Eppure, proprio venerdì il Presidente Ciampi ha chiesto, a Genova, un'informazione pluralista, con un forte discorso interpretato come una messa in guardia a Berlusconi sulle nomine Rai.

«Il discorso era ottimo ed è piaciuto anche a me. Non vorrei però che se ne contentasse, che gli servisse per poter dire ‘vedete, ho provato’, e che tutto finisse lì. Perché a Genova, e quasi casualmente, a un giornale? Il Presidente ha un potere di messaggio alle Camere. Se vuole davvero che le sue parole abbiano peso, quello è lo strumento. E dovrebbe far sapere chiaro e forte che ricorrerà a quello strumento se il futuro presidente della Rai-tv non sarà davvero ‘terzo’ (invece che di designazione berlusconiana). In attesa io resto dubitoso. I discorsi disarmati lasciano il tempo che trovano. Tanto più che il 5 febbraio Stefano Folli (considerato molto vicino a Ciampi) lasciava intendere sulle colonne del Corriere della Sera che al capo dello Stato starebbe bene ‘un presidente (della Rai) leale alla maggioranza che lo esprime’, purché di qualità. Nel qual caso proprio non ci siamo».

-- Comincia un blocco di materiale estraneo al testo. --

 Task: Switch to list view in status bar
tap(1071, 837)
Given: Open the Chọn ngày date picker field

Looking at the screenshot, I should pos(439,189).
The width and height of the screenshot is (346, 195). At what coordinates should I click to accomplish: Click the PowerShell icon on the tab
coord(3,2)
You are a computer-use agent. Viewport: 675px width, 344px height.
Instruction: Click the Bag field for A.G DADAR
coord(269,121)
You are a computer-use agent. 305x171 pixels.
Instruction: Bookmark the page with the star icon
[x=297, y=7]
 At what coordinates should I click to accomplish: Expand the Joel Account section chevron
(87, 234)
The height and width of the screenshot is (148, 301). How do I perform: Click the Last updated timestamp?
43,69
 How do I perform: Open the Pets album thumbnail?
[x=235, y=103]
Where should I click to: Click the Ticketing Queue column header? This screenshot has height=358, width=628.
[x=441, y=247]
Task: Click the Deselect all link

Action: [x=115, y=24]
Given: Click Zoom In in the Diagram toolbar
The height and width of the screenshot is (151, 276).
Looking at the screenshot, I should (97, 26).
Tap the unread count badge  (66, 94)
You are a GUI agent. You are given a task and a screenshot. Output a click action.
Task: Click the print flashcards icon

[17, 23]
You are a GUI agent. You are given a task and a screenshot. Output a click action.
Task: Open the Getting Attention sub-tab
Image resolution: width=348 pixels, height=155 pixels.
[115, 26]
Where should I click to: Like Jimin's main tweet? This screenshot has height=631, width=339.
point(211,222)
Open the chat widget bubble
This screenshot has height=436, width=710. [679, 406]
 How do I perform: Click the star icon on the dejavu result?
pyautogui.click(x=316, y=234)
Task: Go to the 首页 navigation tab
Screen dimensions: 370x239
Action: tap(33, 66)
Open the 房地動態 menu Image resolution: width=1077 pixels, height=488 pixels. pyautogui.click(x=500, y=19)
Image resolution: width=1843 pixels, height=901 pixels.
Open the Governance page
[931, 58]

Insomma, allora, vale la pena di ‘morire per la Frattini’, come per Danzica?

«Sì. Anche perché per la Frattini non c'è bisogno di morire. Berlusconi non si propone di ammazzare nessuno. E poi lui la sua Danzica l'ha già conquistata. Lo strapotere mediatico è già in sue mani. A lui manca soltanto la benedizione e la legittimazione del capo dello Stato. Vediamo se Ciampi lascerà passare la Legge Frattini come ha lasciato passare senza fiatare la nomina di Lunardi».